The latest by the indispensable Peter Hessler includes this pitch-perfect description of a certain kind of bookstore in China:
Last year, when I entered Xinhua Winshare, one of the largest of the bookstores that are overseen by the Party in downtown Chengdu, the first table displayed twenty titles that documented the career and theories of Xi Jinping in mind-numbing detail: “Xi Jinping’s Seven Years as an Educated Youth,” “The Story of Xi Jinping’s Poverty Alleviation,” “Xi Jinping in Xiamen,” “Xi Jinping in Zhengding,” “Xi Jinping in Ningde.” Less than thirty feet away, another table featured stacks of books marketed as the Dystopian Trilogy: “1984,” “Brave New World,” and “We,” a novel that was banned in the Soviet Union after it was written, around 1920, by Yevgeny Zamyatin. Nearby, a security camera hung from the ceiling, and the cover of the Orwell volume declared, “War Is Peace. Freedom Is Slavery. And Big Brother Is Watching You.”

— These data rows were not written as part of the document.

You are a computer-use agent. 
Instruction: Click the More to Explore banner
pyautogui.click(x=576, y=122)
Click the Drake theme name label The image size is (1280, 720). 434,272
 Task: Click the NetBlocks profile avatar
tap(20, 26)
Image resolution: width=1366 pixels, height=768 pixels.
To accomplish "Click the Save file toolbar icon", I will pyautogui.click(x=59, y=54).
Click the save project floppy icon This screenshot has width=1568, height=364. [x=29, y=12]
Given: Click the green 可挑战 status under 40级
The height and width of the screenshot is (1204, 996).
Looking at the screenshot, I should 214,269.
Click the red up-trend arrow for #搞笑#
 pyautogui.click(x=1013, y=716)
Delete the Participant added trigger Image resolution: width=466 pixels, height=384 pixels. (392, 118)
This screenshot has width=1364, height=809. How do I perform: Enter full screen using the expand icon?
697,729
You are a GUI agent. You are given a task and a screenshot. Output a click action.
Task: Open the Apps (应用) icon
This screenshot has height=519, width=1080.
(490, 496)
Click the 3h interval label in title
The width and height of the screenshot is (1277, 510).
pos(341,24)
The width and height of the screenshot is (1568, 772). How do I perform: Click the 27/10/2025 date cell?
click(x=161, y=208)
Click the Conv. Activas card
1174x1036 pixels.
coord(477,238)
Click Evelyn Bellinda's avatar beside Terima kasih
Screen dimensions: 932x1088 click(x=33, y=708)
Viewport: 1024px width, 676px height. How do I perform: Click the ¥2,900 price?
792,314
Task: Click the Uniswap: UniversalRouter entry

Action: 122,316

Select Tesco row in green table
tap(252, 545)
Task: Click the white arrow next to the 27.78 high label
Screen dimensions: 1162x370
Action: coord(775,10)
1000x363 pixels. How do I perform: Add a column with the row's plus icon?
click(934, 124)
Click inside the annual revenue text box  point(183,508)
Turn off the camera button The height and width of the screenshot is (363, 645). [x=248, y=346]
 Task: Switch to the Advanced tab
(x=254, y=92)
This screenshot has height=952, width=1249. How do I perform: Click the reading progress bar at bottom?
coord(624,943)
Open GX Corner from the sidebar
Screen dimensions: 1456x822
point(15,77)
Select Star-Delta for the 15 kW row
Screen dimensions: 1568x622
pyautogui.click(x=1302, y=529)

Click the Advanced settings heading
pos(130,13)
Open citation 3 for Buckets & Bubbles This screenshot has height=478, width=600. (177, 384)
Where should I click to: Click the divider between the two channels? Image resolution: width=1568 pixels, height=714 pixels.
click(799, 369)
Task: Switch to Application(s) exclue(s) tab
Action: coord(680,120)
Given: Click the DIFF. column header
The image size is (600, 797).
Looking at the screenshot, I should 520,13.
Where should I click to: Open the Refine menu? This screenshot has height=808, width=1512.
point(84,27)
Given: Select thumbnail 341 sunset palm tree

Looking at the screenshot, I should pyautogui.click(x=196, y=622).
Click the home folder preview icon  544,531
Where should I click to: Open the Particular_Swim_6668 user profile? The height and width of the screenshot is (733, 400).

The article is classic Hessler, full of surprising discoveries and humanizing complexities, all perfectly structured to offer an unexpected and welcome three-dimensional view of people and issues usually represented in two (or one!). Its subject (though he always finds many connections) is a complaint placed anonymously on WeChat that he browbeat his students with ideologically unacceptable ideas. He was able to demonstrate that the alleged incident didn't happen - but his contract teaching in China was still not renewed (admittedly at a time when many such invitations dried up).
I'd be lying if I said his experience didn't make me wonder whether my summer school experience this year might be different than in years past, since the subject of the first dystopian table just spoke at my host university, calling for more political-ideological training in "building of world-class universities with Chinese characteristics."